#### Short task
In the records from the first line through the line with "Looking at the screenshot, I should (1259, 668).", replace "Given" with "Instruction" and leave everything else unchanged. Give back only those lines.

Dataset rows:
◆ ◆ ◆ ◆ ◆

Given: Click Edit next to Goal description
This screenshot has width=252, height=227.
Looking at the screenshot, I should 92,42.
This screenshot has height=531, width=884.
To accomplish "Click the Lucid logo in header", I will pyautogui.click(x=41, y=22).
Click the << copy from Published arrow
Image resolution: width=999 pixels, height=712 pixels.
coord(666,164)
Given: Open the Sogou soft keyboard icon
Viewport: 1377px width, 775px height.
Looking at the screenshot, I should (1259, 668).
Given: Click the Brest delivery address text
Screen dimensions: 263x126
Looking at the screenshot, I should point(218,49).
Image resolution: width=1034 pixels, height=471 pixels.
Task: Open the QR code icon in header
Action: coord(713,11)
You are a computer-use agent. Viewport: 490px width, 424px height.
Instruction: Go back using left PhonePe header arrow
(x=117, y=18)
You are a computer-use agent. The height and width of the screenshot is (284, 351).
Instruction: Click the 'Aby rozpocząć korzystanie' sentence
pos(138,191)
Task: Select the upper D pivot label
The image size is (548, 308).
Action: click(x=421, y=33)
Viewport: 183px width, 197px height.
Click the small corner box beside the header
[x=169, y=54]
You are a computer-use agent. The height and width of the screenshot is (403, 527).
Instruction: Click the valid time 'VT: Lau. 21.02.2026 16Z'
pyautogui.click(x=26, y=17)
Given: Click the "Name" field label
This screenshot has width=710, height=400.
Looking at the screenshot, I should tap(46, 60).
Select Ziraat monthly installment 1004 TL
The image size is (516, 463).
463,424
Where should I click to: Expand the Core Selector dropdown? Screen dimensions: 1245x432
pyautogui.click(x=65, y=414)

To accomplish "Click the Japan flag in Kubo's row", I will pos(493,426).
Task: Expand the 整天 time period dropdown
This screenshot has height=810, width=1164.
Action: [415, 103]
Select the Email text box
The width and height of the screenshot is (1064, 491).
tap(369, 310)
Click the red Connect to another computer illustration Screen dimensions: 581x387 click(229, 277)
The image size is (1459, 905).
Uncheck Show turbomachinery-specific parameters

◆ ◆ ◆ ◆ ◆

#### The completed task
Instruction: Click Edit next to Goal description
This screenshot has width=252, height=227.
Looking at the screenshot, I should 92,42.
This screenshot has height=531, width=884.
To accomplish "Click the Lucid logo in header", I will pyautogui.click(x=41, y=22).
Click the << copy from Published arrow
Image resolution: width=999 pixels, height=712 pixels.
coord(666,164)
Instruction: Open the Sogou soft keyboard icon
Viewport: 1377px width, 775px height.
Looking at the screenshot, I should (1259, 668).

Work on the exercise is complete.